A few of you kindly said you enjoyed the autobiographical piece about Adult Education I posted a little while ago. An obituary in today's Times got me thinking about other adult education experiences I have had over the last half century.
The obituary was of the television dressmaker, Ann Ladbury, who was the real deal in the 1960s, '70s, and early '80s. When I was Head of Service in Warwickshire for Adult Education, 1975-80, my Domestic Science colleague, Dorothy Tucker, and I arranged for Ann to come and do a demonstration one afternoon in Kenilworth. It was a massive success, with every ticket sold. We followed up with countless courses called 'Make a skirt/dress in a Day'. A programme which proved as successful as Ann Ladbury's own demonstration. Sadly no one today have posts like Dorothy and I had back in the day, as Local Authority adult education in Warwickshire, as elsewhere, has withered on the vine.

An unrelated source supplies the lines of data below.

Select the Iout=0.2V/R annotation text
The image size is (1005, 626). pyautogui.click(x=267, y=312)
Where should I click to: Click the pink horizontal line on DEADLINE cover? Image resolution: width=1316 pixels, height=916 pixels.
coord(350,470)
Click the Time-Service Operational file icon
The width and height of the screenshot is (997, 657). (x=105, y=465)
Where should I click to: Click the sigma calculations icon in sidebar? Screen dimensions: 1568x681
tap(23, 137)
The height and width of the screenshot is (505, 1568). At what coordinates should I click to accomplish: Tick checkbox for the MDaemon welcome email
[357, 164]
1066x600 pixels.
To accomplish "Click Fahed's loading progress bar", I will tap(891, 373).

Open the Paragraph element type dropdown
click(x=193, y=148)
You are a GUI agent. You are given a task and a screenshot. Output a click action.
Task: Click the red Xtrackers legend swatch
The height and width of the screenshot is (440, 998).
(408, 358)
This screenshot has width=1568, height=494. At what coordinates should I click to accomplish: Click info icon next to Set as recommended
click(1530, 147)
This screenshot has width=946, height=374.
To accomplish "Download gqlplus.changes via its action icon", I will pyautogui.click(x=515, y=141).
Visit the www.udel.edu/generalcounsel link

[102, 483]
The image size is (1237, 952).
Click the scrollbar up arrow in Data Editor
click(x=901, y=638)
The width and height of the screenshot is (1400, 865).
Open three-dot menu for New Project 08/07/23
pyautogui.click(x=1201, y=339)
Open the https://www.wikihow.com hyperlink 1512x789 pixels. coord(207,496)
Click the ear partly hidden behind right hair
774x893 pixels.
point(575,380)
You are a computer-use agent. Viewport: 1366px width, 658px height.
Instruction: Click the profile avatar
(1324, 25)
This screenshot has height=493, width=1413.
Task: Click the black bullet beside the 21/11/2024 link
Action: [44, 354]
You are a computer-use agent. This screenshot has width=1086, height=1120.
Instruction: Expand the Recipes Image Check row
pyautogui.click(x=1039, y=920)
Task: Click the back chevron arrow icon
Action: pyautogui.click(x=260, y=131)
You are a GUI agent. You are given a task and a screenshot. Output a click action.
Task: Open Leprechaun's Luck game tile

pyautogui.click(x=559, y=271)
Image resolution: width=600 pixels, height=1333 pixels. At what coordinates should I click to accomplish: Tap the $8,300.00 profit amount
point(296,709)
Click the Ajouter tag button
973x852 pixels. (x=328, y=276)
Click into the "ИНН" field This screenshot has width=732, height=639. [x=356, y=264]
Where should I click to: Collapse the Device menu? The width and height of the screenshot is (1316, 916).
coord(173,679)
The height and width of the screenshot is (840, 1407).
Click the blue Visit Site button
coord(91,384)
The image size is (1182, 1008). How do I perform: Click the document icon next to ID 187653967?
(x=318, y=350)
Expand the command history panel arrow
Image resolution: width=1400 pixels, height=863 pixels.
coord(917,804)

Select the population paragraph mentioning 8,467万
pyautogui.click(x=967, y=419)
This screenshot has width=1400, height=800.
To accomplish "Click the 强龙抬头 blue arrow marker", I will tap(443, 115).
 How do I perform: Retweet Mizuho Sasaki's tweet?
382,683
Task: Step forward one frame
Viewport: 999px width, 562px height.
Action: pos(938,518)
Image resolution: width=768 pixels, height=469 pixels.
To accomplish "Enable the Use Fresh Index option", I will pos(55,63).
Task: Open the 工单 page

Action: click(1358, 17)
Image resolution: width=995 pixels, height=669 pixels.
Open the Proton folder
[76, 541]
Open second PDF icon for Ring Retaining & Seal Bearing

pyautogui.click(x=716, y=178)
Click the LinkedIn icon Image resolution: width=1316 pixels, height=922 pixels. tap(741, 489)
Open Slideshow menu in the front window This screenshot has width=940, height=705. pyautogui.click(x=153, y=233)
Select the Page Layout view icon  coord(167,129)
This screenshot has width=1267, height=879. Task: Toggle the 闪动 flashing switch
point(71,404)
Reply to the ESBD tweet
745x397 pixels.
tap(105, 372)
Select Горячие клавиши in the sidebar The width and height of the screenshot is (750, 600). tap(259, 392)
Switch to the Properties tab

Actually, it was a dressmaking class, or at least I thought it was a dressmaking class, in Rugby that nearly cut my career short. I was in Rugby College of FE to inspect afternoon adult education classes. I boldly stepped into the 'dressmaking' class expecting to find an earnest group of ladies busily making dresses. Horror, I had unwittingly stumbled into the only brazier making class in the history of British adult education. Worse I entered just as the 'try it on and show the class' moment had arrived.
I also had an awkward near career ending moment in a South Warwickshire village where one winter's evening I had gone to inspect a yoga class. The class met in the Village Hall, the old Victorian Primary School. On arrival I found all the doors locked and not a light on anywhere. To make perfectly sure there was no yoga class inside I jumped up and down at the tall Victorian windows. I still saw nothing, and rather annoyed, there was a good football match on the television that evening, I went back to my car and drove home. Early the next morning, I was in my office in The Education Offices in Warwick when the telephone rang. It was the Area Principal for Adult Education in South Warwickshire. He reported that there had been an incident in a village yoga class the previous evening and what was he to do. The tutor had apparently reported that they had had a Peeping Tom the previous evening trying to look at them whilst they were doing their meditation. I assured him that in my experience these things never happened twice and to just ignore it; and, indeed, I was correct because a similar incident never recurred. [PS Dick, if you are reading this I apologise even if I am over 40 years late !].
Adult education is always a joy and always exciting. It is quite unlike the rest of education - more's the pity. As the News of The World used to boast 'all life is here'; from the College Principal who discovered the very proper part time German tutor in flagrante delicto in the college car park with a married student, through to a colleague, dressed in a very nice suit, who fell into a goldfish pond one dark winter evening trying to find his way into a school where adult classes were being held.
I had my own experience of sexual shenanigans when as Head of Adult Studies (no irony there) in a Lancashire College of Further Education, I went one evening to close classes down for the day in a college annexe. On arrival I discovered a young girl, about 11/12 years of age, hanging around. I asked her what she was doing. She replied 'waiting for mum'. Mum turned out to be one of my part time tutors. I said 'Oh, she should be finished by now, I'll go and find her for you'. 'Oh, don't', she said, 'the Principal is here and they usually only take twenty minutes'. I rushed away. Embarrassed? No, I needed to start the story on its rounds; the Principal was not a popular figure. In fact, he ........but that's another story for another time.
I would like to conclude by returning to Ann Ladbury's obituary. The Times reported that her great grandfather had been tailor to Emperor Franz Joseph of Austria, and that her grandfather had fled to England in the 1890s to avoid conscription. I wished I had known that at the time. An opportunity lost, although I did meet once, at The City Lit (where else!) a student who had been a nanny in the Imperial Habsburg court.